When a tornado warning is issued, taking shelter as quickly as possible is key. But where should you go when you are work with no basement or in a second story of an apartment building?
When the skies darken and storms are approaching, it might become necessary to head for cover. Apartment complexes will sometimes have a dedicated underground shelter on the premises, but not always. If you live at a complex that doesn’t have an underground shelter available, once the tornado is close, you need to find shelter where you are. So ahead of time, get to know your downstairs neighbors if you live upstairs so you can use their apartment’s low level if a tornado is heading your way. Extend the offer to your upstairs neighbors for them to use your apartment if you live on the ground floor. Getting in the lowest level is key. Once inside, make your way to an interior closet or get to a small bathroom without windows. Getting inside the tub is even better as the sides of the tub make for essentially another set of walls that protect you from the outside.
When you are at work, the same rules apply. Here at KSNT, we’re fortunate to have a basement only a few steps away from the studio. Last April we almost had to make a run for it. We’re certainly thankful it’s here, but if your workplace doesn’t have an underground shelter, you might need to head to an interior bathroom or look for sturdy office furniture to get underneath in a small room on the interior of the building.
What we don’t want people to do is get into their cars and jam up the roads all trying to flee the path and putting themselves in harm’s way in doing so. That’s what happened in May of 2013 in Oklahoma City. After recent tornadoes in the area, people decided to try to get out of the way and ended up log-jamming the roads putting everyone at even greater risk. Those highways weren’t able to efficiently move that large of number of people and it lead to a nearly disastrous traffic nightmare.

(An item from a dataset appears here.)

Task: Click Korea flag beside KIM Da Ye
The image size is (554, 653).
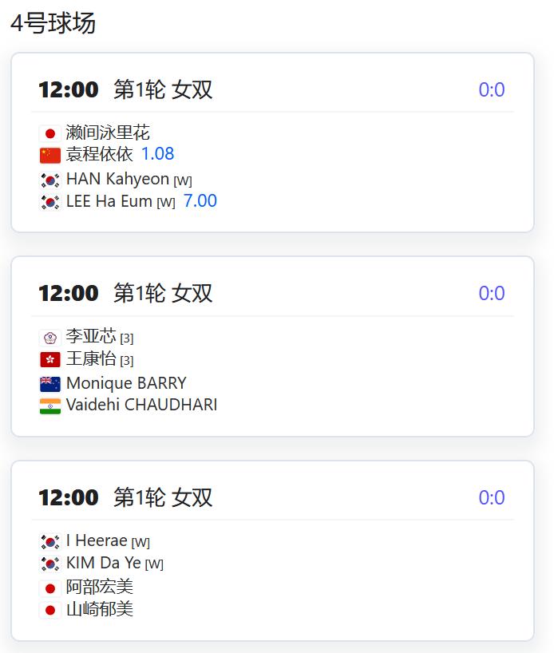Action: pyautogui.click(x=50, y=564)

Earlier this month, we told you about the shelters available along the Kansas Turnpike, but Karl Koenig of the Kansas Highway Patrol has a good reminder about those shelters, “We encourage you to use them, but we don’t want you to come from your home. We don’t want you to put yourself in more danger driving here from your home and utilizing this as your own shelter. You should have one closer to home or your own basement.”